Ministère de l’Intérieur du Bénin: la reconnaissance du parti Le Libéral entachée
(Des pots-de-vin présumés pour un récépissé, deux agents sanctionnés)
Le processus de légalisation du parti Le Libéral Bénin (LLB), dirigé par Boni Richard Ouorou, est au cœur d’une affaire de corruption révélée ce jeudi par le Ministère de l’Intérieur et de la Sécurité Publique. Deux agents du ministère sont accusés d’avoir exigé de l’argent en échange de leur soutien administratif dans l’obtention du récépissé définitif du parti.
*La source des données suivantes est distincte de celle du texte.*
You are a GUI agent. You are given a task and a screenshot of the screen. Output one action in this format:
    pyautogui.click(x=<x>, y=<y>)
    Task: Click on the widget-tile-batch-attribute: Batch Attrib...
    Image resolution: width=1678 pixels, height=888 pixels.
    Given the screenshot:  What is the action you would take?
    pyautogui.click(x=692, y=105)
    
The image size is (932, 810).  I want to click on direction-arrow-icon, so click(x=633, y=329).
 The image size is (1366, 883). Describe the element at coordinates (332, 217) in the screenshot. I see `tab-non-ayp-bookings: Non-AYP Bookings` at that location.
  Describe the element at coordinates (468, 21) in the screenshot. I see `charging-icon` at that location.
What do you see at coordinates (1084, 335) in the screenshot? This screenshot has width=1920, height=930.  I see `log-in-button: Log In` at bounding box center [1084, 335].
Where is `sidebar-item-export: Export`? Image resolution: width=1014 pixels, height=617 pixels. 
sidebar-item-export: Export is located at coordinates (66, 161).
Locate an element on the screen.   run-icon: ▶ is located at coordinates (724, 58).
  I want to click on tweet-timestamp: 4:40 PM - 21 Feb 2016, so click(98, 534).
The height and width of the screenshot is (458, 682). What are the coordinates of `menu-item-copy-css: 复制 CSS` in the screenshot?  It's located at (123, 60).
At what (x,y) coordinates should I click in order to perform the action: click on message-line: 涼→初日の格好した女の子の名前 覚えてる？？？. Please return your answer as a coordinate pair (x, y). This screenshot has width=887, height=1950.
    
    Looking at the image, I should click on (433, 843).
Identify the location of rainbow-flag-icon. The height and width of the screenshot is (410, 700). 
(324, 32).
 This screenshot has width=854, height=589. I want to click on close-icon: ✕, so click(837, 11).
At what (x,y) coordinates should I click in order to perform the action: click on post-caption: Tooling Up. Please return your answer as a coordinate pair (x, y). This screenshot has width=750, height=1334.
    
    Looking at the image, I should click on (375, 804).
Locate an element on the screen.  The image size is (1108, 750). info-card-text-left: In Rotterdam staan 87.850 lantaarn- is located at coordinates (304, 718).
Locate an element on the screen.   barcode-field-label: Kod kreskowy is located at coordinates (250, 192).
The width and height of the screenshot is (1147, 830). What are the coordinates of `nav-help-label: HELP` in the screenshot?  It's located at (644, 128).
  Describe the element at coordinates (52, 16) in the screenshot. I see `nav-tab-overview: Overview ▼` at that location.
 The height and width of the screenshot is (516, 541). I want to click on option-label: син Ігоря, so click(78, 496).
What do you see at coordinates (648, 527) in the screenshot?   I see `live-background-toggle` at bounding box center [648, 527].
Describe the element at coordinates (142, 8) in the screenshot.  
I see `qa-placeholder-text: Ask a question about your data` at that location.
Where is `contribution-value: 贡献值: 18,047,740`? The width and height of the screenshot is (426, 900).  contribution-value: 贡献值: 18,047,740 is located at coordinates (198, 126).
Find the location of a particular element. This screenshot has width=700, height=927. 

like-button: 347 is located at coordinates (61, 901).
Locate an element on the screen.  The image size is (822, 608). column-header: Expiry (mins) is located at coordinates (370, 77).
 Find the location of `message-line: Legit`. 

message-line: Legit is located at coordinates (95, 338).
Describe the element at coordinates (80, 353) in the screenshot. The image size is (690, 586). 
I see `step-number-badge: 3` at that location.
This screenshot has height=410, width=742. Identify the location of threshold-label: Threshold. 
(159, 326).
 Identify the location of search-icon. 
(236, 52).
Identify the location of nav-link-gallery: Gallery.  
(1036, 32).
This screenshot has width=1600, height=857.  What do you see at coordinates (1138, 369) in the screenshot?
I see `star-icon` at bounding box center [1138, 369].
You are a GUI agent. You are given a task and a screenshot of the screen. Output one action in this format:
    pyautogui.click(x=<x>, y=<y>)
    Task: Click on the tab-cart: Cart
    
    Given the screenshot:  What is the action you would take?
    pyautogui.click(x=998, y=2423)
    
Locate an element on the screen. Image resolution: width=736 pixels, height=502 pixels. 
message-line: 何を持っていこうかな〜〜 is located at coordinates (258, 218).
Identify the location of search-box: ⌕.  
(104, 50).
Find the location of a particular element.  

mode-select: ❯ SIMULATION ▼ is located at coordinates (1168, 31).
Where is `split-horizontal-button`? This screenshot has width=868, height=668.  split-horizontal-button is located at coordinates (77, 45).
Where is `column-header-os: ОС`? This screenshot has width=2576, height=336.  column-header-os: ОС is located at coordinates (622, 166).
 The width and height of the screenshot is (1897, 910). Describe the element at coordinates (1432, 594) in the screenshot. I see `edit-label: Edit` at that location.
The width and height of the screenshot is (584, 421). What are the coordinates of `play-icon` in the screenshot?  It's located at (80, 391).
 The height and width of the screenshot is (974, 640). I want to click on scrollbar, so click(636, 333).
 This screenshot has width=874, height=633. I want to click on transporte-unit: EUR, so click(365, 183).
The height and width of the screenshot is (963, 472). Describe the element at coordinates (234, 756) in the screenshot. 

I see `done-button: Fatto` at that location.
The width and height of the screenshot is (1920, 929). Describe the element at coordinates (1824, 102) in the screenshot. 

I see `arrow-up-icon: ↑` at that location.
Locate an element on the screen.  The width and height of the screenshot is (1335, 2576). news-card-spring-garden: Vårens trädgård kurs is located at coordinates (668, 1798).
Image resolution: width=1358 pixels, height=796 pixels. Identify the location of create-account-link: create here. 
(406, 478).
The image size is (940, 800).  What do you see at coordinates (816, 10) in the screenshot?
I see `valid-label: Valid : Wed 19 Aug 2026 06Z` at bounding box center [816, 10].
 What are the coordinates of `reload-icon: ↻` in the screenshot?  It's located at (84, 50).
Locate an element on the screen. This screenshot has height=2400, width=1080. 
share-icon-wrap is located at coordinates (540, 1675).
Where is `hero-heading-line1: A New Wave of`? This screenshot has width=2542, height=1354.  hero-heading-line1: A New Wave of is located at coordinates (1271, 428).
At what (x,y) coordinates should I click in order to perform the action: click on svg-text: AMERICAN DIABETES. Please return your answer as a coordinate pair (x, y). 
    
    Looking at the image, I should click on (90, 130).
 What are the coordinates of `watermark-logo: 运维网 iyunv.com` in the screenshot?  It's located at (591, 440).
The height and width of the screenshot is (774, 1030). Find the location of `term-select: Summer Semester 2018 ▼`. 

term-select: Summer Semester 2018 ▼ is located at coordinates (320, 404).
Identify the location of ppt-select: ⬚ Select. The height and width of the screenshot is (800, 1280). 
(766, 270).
Des agents accusés de marchandage administratif au sujet du récépissé définitif du parti Le Libéral Bénin. Selon les informations communiquées par le Ministre de l’intérieur, les deux fonctionnaires incriminés auraient proposé un “accompagnement accéléré” contre rémunération, alors que le parti venait de franchir l’étape du récépissé provisoire délivré le 28 avril 2025. Leurs fonctions respectives, au sein de la Direction des Partis politiques et des Affaires électorales et de la Direction des Affaires intérieures et des Cultes, leur donnaient un rôle stratégique dans le traitement des dossiers de reconnaissance des partis politiques.
Des sommes importantes auraient été versées à ces agents par un responsable du parti, dans l’espoir d’obtenir rapidement le récépissé définitif.
Face à la gravité des faits, le Ministre de l’Intérieur a décidé de suspendre immédiatement les deux agents mis en cause. Il a en outre saisi la Police républicaine ainsi que la Brigade économique et financière pour mener les investigations nécessaires.
Dans un communiqué officiel, le Ministre Alassane Séydou a assuré que toute la lumière sera faite sur cette affaire. Il a également rappelé son attachement à une gestion rigoureuse, éthique et transparente de l’administration publique, en réaffirmant sa politique de tolérance zéro contre la corruption.
L’affaire intervient alors que le parti Le Libéral venait de conclure une longue procédure de régularisation. Débutée en août 2024, cette démarche avait connu plusieurs notifications d’insuffisances avant l’organisation d’une assemblée générale constitutive en avril 2025, puis la délivrance du récépissé provisoire.